• [Text provided]
┏━━
[quote]Bill Roberts wrote:
kribrg wrote:
SBT wrote:The fact that he feels the need to posture to all corners of the internet about supposedly “schooling” Bill Roberts says it all (or what little there is to say).
He wrote the Chocolate Milk article BECAUSE he indeed was schooling Bill but his posts weren’t passing moderation. So Bill was able to write what he wanted without reproach. So he basically kept misrepresenting Alan’s point and then attacking them as if Alan had made them (kinda like what he is doing now).
Let me tell you what you won’t see. Bill represent his ideas in a form where he can’t control the responses. That should “say it all”.
I read the article and the article isn’t about bashing T-Nation but rather refuting the claims made. Will someone defend the claims or is this gonna continue to be a us against them pissing match?
It would be interesting to discover who this “kribrg” is. It will be obvious to anyone who has read my posts over time that this person is a tool and/or a sock puppet.
Aragon’s posts in fact passed moderation. That is how he was able to have his discussion with me on the subject. And btw, how this individual – with only 4 posts – claims to be familiar with how a thread was moderated here nearly a year ago is indeed a thing to wonder at.
Aragon’s basic problem was that his arguing that the best post-training nutrition for a 12 year old is chocolate milk as the sole item recommended to be consumed (32 g protein per quart which is reasonable, but 95 g sugars, of which more than half is, typically, high fructose corn syrup and if not, is added sucrose) is foolish and incorrect. There is no way to “school” anyone about how something as far off as that is supposedly correct.
After I pointed the extreme amount of added sugar involved in his recommendation for the young lad, thus making his recommendation bad, he tried to pretend that a 12 year old, having had nothing before the training and nothing during, wouldn’t consume so much even if it were the only item offered, and supposedly I was being unreasonable in giving a quart as an example. But he provided no figure of his own and the kid’s own mother agreed that if that were the only food offered, a quart at least would be wanted in that situation. I think anyone who knows kids that age or remembers drinking milk at that age would agree.
┗━━
• [Required work]
a – In the forum discussion about chocolate milk, how many grams of sugars are said to be in a quart of chocolate milk?
b – Carry on the forum discussion about chocolate milk from where it stops.

• [Entries shown]
┏━━
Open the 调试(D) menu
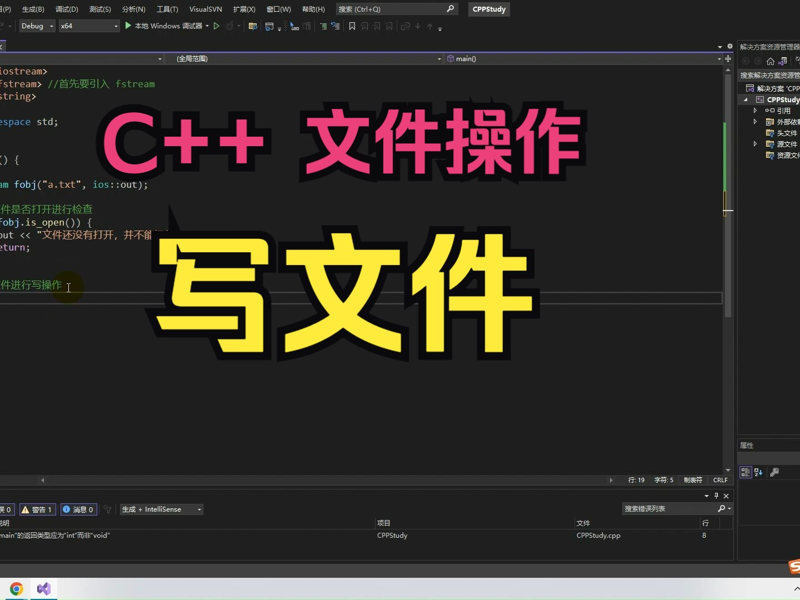The height and width of the screenshot is (600, 800). [x=66, y=9]
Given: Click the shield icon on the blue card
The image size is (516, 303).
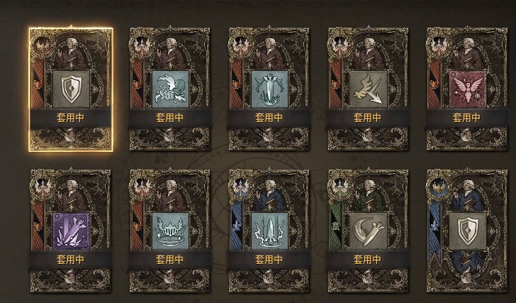Looking at the screenshot, I should 468,231.
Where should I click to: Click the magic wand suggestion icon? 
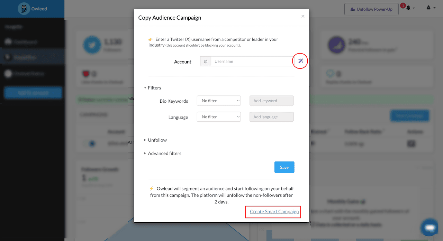pyautogui.click(x=300, y=61)
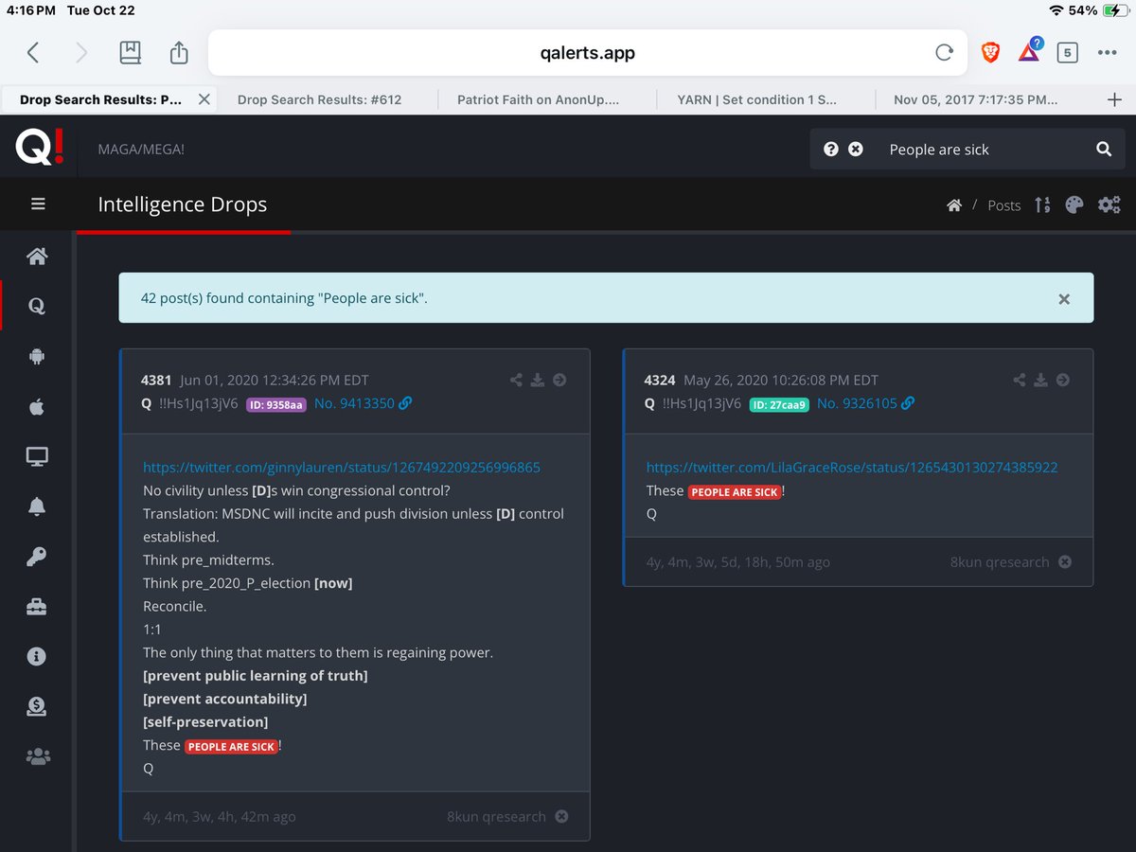
Task: Click the Apple icon in sidebar
Action: (x=37, y=407)
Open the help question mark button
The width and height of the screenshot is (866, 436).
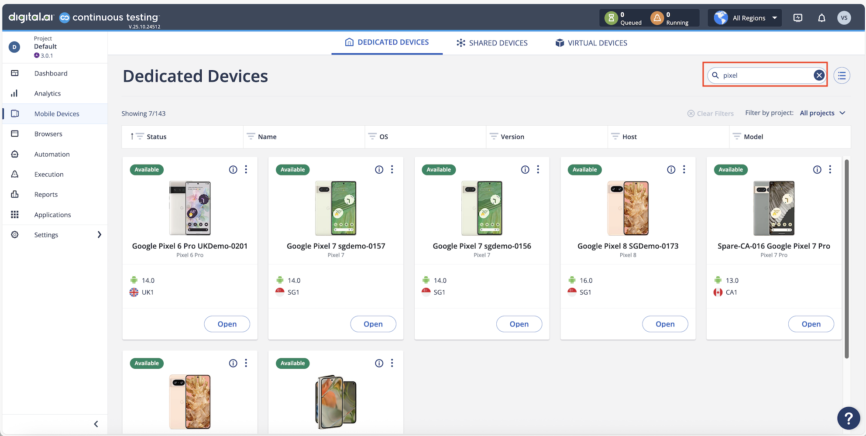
┗━━
• [Answers to the exercises]
a – 95 grams.

b –
(She took the team to a pizza place right after a game and her son ate, if I recall correctly, seven slices, so I think that would put the lie to a theory that all he’d want, if chocolate milk were available, just one glass or one pint or anything substantially less than a quart.)
Furthermore, Aragon also ignored that I in fact did not recommend Surge but rather gave a food-based solution, on account of having no evidence that a big glucose hit at any time is the ideal thing for a person so young (what with increased prevalence of Type II diabetes in the young) and that hockey training was not presenting the same situation as resistance training with regard to stimulating muscular growth, therefore what Surge is designed to do was not targeted for the situation at hand. The mom and I settled on some chicken and rice with some NON-sugar sweetened milk, as I recall.
However Aragon had a hard-on against Surge (or perhaps Biotest or T-mag in general, I don’t know) for some reason and continued to bring the argument back to Surge.
Doing a quick Google search now, I see that the individual is obsessed. It’s quite sad really. I didn’t even remember his name, frankly, and the matter of his idiocy never came to mind a single time between then and now. But apparently he lives with it night and day.[/quote]
This is not what I recall at all. “Everybody knows” that ;).